Saturday mornings are for sipping coffee and scouring my favorite websites. Randomly, I decided to Google the name of my alma mater, Spelman College. I was saddened as I read what popped up on the screen – three Morehouse basketball players and a fourth Morehouse student have been arrested and charged with the rape of an 18 year-old attendee of Spelman.

The unidentified 18-year-old went to police after she claims the four men assaulted her on the first day of the schools’ shared spring break. She told police that while she was unwittingly under the influence of an unknown substance – possibly the popular street drug Molly – the four men raped her in one of the dormitories on Morehouse’s campus.

I shook my head as I stared at the headline, disgusted and dismayed, but less surprised than one might expect. According to the National Institute of Justice and the Bureau of Justice Statistics, every two and a half minutes, a woman is sexually assaulted in the United States. If the allegations of the young lady are true, she is now part of the estimated one in six American women who is the victim of sexual assault at some point during her lifetime.

The incident reminded me of my time in the Atlanta University Center as an English major at Spelman. In September of my senior year, tensions between the two schools were high, to say the least, when a group of around 150 Spelman women marched onto the all-male campus to protest the alleged rape of one of our sisters by a man of Morehouse.

The decision to march on Morehouse was made by the leaders of a campus feminist organization known as FMLA (Feminist Majority Leadership Alliance). This was the second allegation of rape in just two weeks that Spelman’s Women’s Center had been made aware of, and the FMLA decided it was time to shine some light on the issue. Dressed in handmade t-shirts adorned with slogans like “No Means No”, and “I Am My Sister”, the group marched past campus security and descended on the campus. The Spelmanites determined to speak their peace and demanded the issue of assault be addressed by Morehouse’s administration.

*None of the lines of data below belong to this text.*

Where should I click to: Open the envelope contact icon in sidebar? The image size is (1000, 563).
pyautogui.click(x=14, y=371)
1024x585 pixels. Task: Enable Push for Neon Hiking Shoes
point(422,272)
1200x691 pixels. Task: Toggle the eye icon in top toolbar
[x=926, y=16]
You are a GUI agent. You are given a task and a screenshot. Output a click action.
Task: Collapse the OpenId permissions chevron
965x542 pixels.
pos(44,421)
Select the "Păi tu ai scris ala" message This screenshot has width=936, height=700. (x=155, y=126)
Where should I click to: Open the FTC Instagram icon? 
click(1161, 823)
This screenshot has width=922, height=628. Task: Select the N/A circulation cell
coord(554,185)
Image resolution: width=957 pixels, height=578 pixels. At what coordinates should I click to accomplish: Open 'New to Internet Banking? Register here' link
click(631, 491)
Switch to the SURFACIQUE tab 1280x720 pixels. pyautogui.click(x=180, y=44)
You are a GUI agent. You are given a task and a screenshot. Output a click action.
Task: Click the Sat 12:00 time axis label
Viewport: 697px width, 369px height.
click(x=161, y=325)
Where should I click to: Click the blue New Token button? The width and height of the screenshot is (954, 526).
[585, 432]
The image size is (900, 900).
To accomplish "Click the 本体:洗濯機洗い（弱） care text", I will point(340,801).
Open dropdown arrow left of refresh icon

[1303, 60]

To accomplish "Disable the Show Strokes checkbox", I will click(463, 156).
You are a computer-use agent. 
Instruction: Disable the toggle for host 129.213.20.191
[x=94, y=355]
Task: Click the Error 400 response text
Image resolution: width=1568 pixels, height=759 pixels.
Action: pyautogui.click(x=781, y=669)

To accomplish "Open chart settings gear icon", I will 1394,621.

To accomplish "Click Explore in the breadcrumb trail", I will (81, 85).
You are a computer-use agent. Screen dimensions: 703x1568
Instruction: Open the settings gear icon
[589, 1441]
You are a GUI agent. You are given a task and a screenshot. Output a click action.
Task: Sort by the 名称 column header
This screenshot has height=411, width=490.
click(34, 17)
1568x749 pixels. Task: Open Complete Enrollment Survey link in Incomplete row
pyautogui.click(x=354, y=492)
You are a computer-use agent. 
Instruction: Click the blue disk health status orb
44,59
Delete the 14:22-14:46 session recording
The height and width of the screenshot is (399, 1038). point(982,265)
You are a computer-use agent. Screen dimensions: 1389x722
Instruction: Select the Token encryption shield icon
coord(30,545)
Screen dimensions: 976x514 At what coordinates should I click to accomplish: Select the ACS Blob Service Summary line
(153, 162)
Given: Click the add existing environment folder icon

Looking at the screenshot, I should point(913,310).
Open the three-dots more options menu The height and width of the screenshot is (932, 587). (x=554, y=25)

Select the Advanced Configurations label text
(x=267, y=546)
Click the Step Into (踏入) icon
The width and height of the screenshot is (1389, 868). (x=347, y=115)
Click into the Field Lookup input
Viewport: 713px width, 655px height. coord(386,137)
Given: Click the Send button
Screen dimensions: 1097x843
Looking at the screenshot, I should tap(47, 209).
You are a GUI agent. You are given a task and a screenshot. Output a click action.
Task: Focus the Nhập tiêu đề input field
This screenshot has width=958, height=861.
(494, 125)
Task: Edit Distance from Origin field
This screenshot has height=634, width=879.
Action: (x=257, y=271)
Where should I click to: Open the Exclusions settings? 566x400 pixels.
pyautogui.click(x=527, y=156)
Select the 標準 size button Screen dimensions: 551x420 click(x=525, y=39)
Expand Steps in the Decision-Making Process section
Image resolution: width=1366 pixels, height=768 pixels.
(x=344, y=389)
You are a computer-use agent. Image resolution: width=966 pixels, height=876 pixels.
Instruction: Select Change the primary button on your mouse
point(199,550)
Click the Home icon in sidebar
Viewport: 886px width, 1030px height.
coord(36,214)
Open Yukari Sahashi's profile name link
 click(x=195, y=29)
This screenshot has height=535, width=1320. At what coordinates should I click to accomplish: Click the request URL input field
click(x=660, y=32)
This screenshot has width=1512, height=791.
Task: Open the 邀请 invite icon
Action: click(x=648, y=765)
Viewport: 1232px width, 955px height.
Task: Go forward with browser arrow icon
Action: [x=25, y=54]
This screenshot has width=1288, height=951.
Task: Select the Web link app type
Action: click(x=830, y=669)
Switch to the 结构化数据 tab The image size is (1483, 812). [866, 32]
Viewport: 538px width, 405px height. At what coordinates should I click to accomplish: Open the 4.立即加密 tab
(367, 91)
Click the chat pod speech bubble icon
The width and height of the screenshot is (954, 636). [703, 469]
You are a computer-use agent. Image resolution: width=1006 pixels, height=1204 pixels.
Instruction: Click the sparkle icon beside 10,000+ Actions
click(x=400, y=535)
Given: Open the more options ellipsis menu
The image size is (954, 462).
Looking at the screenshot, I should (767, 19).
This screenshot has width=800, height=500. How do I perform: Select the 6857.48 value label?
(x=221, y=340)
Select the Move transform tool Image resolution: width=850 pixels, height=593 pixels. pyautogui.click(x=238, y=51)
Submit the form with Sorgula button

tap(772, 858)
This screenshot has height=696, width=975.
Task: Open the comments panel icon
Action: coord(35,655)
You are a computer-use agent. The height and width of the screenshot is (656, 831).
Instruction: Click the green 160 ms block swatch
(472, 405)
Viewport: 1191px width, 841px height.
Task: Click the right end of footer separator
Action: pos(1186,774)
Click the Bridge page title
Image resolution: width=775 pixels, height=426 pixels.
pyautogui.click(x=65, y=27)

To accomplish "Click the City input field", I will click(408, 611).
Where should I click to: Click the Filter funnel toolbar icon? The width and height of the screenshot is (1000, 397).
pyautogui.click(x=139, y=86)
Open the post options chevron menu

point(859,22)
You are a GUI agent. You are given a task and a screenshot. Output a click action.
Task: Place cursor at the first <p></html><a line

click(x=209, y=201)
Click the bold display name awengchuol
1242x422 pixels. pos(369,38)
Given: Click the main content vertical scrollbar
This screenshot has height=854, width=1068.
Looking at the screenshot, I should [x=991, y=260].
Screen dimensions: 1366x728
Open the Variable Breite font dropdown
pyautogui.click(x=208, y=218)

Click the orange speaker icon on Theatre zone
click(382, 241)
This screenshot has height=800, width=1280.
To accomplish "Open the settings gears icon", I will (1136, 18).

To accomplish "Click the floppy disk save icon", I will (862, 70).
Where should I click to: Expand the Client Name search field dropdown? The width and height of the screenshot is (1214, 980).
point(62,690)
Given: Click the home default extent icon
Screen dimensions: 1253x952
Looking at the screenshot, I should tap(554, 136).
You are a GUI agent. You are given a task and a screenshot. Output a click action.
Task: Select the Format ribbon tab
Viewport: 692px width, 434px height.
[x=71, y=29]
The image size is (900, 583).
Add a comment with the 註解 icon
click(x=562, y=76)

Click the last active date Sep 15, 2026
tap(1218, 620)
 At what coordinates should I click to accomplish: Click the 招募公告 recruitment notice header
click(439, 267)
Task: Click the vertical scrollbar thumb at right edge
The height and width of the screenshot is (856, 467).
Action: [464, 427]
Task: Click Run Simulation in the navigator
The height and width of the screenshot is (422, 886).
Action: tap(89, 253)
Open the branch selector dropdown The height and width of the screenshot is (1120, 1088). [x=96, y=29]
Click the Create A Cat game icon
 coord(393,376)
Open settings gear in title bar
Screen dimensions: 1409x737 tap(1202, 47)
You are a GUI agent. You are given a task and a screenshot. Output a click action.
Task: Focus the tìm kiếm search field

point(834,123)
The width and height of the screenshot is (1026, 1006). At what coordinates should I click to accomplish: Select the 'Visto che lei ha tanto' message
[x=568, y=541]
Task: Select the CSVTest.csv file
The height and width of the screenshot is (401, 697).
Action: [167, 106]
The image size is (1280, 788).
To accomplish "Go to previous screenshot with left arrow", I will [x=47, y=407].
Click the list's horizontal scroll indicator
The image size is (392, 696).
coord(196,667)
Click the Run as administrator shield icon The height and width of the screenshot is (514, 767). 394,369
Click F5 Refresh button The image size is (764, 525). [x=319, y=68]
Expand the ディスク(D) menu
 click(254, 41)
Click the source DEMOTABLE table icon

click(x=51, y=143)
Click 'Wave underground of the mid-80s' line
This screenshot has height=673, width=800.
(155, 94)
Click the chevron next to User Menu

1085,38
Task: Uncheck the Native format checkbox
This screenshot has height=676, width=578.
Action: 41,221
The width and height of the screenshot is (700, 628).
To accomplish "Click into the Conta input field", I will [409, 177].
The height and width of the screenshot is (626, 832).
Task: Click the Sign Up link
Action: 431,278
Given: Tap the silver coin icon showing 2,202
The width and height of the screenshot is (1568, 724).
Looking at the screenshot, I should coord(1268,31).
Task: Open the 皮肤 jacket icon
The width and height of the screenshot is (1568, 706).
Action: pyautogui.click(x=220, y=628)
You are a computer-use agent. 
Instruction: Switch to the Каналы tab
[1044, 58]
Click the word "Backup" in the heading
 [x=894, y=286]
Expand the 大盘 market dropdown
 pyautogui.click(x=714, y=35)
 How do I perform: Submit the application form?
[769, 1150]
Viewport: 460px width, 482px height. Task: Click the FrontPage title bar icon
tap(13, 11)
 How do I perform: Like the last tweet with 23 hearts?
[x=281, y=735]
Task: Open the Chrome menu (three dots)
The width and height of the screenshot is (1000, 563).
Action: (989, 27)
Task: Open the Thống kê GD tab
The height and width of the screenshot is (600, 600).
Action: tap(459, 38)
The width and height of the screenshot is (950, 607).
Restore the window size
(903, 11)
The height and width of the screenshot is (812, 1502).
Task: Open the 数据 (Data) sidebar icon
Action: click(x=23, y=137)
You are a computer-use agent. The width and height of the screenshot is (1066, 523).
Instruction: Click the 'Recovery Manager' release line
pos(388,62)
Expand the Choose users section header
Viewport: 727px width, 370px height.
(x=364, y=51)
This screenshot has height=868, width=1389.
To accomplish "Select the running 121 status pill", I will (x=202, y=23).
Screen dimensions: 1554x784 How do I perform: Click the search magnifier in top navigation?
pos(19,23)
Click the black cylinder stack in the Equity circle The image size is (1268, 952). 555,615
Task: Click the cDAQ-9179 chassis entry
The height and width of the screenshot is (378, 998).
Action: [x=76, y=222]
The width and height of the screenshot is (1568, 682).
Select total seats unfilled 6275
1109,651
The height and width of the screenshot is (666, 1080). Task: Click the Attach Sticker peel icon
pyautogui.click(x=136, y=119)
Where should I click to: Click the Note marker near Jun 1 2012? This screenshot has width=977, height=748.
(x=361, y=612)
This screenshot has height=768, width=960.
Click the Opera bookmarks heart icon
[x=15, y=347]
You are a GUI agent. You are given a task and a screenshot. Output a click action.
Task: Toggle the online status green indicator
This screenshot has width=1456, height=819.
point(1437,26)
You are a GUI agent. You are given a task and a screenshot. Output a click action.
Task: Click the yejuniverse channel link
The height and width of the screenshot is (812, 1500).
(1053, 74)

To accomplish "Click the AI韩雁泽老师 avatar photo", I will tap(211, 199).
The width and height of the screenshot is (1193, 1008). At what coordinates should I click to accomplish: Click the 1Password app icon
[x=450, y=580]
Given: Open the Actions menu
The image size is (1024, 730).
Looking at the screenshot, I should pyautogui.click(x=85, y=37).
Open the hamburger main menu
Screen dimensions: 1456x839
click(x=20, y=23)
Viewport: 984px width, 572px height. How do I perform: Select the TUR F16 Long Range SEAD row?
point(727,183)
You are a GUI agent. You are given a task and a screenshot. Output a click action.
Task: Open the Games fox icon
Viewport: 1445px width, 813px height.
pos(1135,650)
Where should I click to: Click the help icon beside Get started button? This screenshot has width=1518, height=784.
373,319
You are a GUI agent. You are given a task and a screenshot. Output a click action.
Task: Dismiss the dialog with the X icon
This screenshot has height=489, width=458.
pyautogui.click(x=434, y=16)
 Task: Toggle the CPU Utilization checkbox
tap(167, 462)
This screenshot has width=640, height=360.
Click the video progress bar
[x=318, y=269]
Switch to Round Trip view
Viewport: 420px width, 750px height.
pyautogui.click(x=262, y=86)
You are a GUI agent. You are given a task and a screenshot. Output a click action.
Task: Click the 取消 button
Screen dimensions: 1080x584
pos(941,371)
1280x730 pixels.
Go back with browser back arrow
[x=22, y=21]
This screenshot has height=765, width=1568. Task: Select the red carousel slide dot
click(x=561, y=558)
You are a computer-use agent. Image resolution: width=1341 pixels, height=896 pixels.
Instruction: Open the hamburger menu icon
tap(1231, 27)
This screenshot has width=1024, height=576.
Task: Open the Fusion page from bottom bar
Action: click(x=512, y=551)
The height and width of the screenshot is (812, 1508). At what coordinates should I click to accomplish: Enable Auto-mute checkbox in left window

There were definitely questions surrounding the 2006 allegations. In the case which sparked the demonstration, the Spelman student reported to police that she went back to the alleged perpetrator’s room voluntarily. She told police she at one point told the young man, “I am not doing this,” but she never actually said the word, ”no”. This caused some to question if she actually had been raped or not. Details about the other allegation of rape were never made public.

While a handful of young men did join the protest, the majority were furious. Many Morehouse students felt the protest had been disruptive, and premature, but the FMLA and their supporters argued that there was truth to the claims, and that the issue of sexual abuse had been a long-neglected one in the Atlanta University Center. Eventually, students on both sides decided to host a series of town-hall style forums to discourse around sexual assault. The conversation was a much-needed step in the healing process of our community.

This is another moment where healing is needed. Hopefully, the current students at Spelman and Morehouse use this as an opportunity to dialogue about the prevalence of abuse, prevention of abuse, and the need for mutual respect between black men and women. Conversations around gender relations need to be a more regular part of our dialogue in society, and the black community is no exception to this. The oppression of women is multi-faceted, and it is as important an issue in our world now as it ever has been. This is not a women’s issue, but a rights issue, and hopefully the students of both schools can come together to serve as an example of healthy, productive, and overdue conversation about gender relations.